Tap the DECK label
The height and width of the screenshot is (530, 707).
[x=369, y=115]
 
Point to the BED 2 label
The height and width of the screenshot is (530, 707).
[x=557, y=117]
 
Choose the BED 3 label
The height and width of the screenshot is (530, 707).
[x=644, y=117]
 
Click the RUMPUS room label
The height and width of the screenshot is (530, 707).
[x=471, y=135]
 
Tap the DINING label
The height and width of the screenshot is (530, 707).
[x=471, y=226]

◇ ◇ ◇ ◇ ◇ ◇ ◇

◆ TASK STATEMENT: Starting at the line containing "Tap the DINING label" and ending with the last line of the records, recast each non-blank line as a row of a Markdown table with the columns "Row" and "Line".

◆ ANSWER TO THE EXERCISE:
| Row | Line |
|---|---|
| 1 | Tap the DINING label |
| 2 | The height and width of the screenshot is (530, 707). |
| 3 | [x=471, y=226] |